* [GOAL]: Swap "Instruction" for "Directive" wherever it occurs in the rows below, and write out all the rows again with nothing else altered.

* [Word and item location data]:
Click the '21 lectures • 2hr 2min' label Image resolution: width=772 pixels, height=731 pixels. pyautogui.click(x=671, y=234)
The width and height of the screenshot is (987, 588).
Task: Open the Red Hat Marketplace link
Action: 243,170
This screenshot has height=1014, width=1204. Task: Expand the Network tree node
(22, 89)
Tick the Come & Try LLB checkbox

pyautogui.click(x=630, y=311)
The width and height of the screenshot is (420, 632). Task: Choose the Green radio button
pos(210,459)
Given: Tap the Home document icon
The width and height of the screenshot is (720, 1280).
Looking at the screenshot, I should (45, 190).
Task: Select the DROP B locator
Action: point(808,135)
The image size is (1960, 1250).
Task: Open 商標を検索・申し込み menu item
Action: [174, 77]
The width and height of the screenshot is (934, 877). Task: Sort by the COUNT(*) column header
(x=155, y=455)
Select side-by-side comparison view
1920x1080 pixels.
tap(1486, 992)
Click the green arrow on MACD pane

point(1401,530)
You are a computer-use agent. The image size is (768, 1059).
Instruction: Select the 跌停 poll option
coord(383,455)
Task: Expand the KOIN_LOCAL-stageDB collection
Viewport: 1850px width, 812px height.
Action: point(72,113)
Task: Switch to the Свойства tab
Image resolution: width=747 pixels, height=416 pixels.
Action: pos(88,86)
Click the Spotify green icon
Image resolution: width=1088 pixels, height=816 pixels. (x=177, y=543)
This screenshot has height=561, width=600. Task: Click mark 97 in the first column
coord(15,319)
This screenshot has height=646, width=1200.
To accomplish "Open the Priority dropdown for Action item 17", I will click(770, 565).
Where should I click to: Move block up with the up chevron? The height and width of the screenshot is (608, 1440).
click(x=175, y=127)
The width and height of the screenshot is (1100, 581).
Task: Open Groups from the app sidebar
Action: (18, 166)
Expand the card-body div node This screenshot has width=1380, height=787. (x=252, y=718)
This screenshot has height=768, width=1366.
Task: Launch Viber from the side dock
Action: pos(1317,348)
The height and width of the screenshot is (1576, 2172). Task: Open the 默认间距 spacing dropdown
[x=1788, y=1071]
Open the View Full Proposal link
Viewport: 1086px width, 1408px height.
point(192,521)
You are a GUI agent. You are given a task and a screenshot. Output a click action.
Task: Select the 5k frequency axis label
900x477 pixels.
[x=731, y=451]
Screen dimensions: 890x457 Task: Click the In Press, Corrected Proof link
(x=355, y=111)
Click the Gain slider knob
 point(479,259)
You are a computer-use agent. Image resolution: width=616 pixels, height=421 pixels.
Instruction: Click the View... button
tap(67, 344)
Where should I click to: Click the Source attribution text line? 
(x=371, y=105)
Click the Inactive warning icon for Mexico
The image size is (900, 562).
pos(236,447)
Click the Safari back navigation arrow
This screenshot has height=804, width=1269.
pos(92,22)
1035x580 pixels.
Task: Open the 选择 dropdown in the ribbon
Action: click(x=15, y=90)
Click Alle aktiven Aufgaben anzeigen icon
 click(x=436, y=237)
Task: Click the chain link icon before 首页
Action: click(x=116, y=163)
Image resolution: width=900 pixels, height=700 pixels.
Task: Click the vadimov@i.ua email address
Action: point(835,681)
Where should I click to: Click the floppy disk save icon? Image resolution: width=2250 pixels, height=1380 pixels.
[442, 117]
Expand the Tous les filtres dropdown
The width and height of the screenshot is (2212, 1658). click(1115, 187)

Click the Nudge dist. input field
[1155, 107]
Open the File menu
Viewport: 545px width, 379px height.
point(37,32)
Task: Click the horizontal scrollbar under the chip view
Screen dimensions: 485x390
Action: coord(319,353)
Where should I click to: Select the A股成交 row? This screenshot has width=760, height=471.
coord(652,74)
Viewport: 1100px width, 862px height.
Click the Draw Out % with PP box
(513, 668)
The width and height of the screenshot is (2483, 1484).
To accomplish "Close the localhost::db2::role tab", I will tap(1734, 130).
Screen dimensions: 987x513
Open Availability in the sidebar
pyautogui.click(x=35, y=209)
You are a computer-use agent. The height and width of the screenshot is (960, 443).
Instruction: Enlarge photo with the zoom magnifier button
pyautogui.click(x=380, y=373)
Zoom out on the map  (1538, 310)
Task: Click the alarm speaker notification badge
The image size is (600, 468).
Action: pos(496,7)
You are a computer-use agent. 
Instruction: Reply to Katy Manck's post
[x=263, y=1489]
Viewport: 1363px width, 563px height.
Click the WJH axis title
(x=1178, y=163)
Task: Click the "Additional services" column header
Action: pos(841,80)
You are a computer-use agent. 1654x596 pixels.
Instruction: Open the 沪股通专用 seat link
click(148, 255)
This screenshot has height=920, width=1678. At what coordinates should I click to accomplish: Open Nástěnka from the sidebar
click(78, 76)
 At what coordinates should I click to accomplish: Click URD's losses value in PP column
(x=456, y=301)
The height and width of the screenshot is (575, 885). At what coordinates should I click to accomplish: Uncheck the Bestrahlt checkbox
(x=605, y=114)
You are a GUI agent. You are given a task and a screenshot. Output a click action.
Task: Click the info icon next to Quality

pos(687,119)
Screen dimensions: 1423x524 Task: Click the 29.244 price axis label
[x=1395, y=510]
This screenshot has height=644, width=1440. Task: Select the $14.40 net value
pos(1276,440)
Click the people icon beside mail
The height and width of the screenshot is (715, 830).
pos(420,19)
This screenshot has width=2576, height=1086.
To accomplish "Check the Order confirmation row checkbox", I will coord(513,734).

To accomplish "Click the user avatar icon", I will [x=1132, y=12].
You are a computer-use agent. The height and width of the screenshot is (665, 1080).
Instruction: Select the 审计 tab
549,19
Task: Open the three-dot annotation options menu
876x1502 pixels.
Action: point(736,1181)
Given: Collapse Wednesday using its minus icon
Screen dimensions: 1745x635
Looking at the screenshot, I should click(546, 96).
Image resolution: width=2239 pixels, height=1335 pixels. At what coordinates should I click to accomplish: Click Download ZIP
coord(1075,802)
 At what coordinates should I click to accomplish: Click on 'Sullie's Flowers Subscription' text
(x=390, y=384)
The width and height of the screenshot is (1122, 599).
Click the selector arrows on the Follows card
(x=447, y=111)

* [ANSWER]:
Click the '21 lectures • 2hr 2min' label Image resolution: width=772 pixels, height=731 pixels. pyautogui.click(x=671, y=234)
The width and height of the screenshot is (987, 588).
Task: Open the Red Hat Marketplace link
Action: 243,170
This screenshot has height=1014, width=1204. Task: Expand the Network tree node
(22, 89)
Tick the Come & Try LLB checkbox

pyautogui.click(x=630, y=311)
The width and height of the screenshot is (420, 632). Task: Choose the Green radio button
pos(210,459)
Given: Tap the Home document icon
The width and height of the screenshot is (720, 1280).
Looking at the screenshot, I should (45, 190).
Task: Select the DROP B locator
Action: point(808,135)
The image size is (1960, 1250).
Task: Open 商標を検索・申し込み menu item
Action: [174, 77]
The width and height of the screenshot is (934, 877). Task: Sort by the COUNT(*) column header
(x=155, y=455)
Select side-by-side comparison view
1920x1080 pixels.
tap(1486, 992)
Click the green arrow on MACD pane

point(1401,530)
You are a computer-use agent. The image size is (768, 1059).
Directive: Select the 跌停 poll option
coord(383,455)
Task: Expand the KOIN_LOCAL-stageDB collection
Viewport: 1850px width, 812px height.
Action: point(72,113)
Task: Switch to the Свойства tab
Image resolution: width=747 pixels, height=416 pixels.
Action: pos(88,86)
Click the Spotify green icon
Image resolution: width=1088 pixels, height=816 pixels. (x=177, y=543)
This screenshot has height=561, width=600. Task: Click mark 97 in the first column
coord(15,319)
This screenshot has height=646, width=1200.
To accomplish "Open the Priority dropdown for Action item 17", I will click(770, 565).
Where should I click to: Move block up with the up chevron? The height and width of the screenshot is (608, 1440).
click(x=175, y=127)
The width and height of the screenshot is (1100, 581).
Task: Open Groups from the app sidebar
Action: (18, 166)
Expand the card-body div node This screenshot has width=1380, height=787. (x=252, y=718)
This screenshot has height=768, width=1366.
Task: Launch Viber from the side dock
Action: pos(1317,348)
The height and width of the screenshot is (1576, 2172). Task: Open the 默认间距 spacing dropdown
[x=1788, y=1071]
Open the View Full Proposal link
Viewport: 1086px width, 1408px height.
point(192,521)
You are a GUI agent. You are given a task and a screenshot. Output a click action.
Task: Select the 5k frequency axis label
900x477 pixels.
[x=731, y=451]
Screen dimensions: 890x457 Task: Click the In Press, Corrected Proof link
(x=355, y=111)
Click the Gain slider knob
 point(479,259)
You are a computer-use agent. Image resolution: width=616 pixels, height=421 pixels.
Directive: Click the View... button
tap(67, 344)
Where should I click to: Click the Source attribution text line? 
(x=371, y=105)
Click the Inactive warning icon for Mexico
The image size is (900, 562).
pos(236,447)
Click the Safari back navigation arrow
This screenshot has height=804, width=1269.
pos(92,22)
1035x580 pixels.
Task: Open the 选择 dropdown in the ribbon
Action: click(x=15, y=90)
Click Alle aktiven Aufgaben anzeigen icon
 click(x=436, y=237)
Task: Click the chain link icon before 首页
Action: click(x=116, y=163)
Image resolution: width=900 pixels, height=700 pixels.
Task: Click the vadimov@i.ua email address
Action: point(835,681)
Where should I click to: Click the floppy disk save icon? Image resolution: width=2250 pixels, height=1380 pixels.
[442, 117]
Expand the Tous les filtres dropdown
The width and height of the screenshot is (2212, 1658). click(1115, 187)

Click the Nudge dist. input field
[1155, 107]
Open the File menu
Viewport: 545px width, 379px height.
point(37,32)
Task: Click the horizontal scrollbar under the chip view
Screen dimensions: 485x390
Action: coord(319,353)
Where should I click to: Select the A股成交 row? This screenshot has width=760, height=471.
coord(652,74)
Viewport: 1100px width, 862px height.
Click the Draw Out % with PP box
(513, 668)
The width and height of the screenshot is (2483, 1484).
To accomplish "Close the localhost::db2::role tab", I will tap(1734, 130).
Screen dimensions: 987x513
Open Availability in the sidebar
pyautogui.click(x=35, y=209)
You are a computer-use agent. The height and width of the screenshot is (960, 443).
Directive: Enlarge photo with the zoom magnifier button
pyautogui.click(x=380, y=373)
Zoom out on the map  (1538, 310)
Task: Click the alarm speaker notification badge
The image size is (600, 468).
Action: pos(496,7)
You are a computer-use agent. 
Directive: Reply to Katy Manck's post
[x=263, y=1489]
Viewport: 1363px width, 563px height.
Click the WJH axis title
(x=1178, y=163)
Task: Click the "Additional services" column header
Action: pos(841,80)
You are a computer-use agent. 1654x596 pixels.
Directive: Open the 沪股通专用 seat link
click(148, 255)
This screenshot has height=920, width=1678. At what coordinates should I click to accomplish: Open Nástěnka from the sidebar
click(78, 76)
 At what coordinates should I click to accomplish: Click URD's losses value in PP column
(x=456, y=301)
The height and width of the screenshot is (575, 885). At what coordinates should I click to accomplish: Uncheck the Bestrahlt checkbox
(x=605, y=114)
You are a GUI agent. You are given a task and a screenshot. Output a click action.
Task: Click the info icon next to Quality

pos(687,119)
Screen dimensions: 1423x524 Task: Click the 29.244 price axis label
[x=1395, y=510]
This screenshot has height=644, width=1440. Task: Select the $14.40 net value
pos(1276,440)
Click the people icon beside mail
The height and width of the screenshot is (715, 830).
pos(420,19)
This screenshot has width=2576, height=1086.
To accomplish "Check the Order confirmation row checkbox", I will coord(513,734).

To accomplish "Click the user avatar icon", I will [x=1132, y=12].
You are a computer-use agent. The height and width of the screenshot is (665, 1080).
Directive: Select the 审计 tab
549,19
Task: Open the three-dot annotation options menu
876x1502 pixels.
Action: point(736,1181)
Given: Collapse Wednesday using its minus icon
Screen dimensions: 1745x635
Looking at the screenshot, I should click(546, 96).
Image resolution: width=2239 pixels, height=1335 pixels. At what coordinates should I click to accomplish: Click Download ZIP
coord(1075,802)
 At what coordinates should I click to accomplish: Click on 'Sullie's Flowers Subscription' text
(x=390, y=384)
The width and height of the screenshot is (1122, 599).
Click the selector arrows on the Follows card
(x=447, y=111)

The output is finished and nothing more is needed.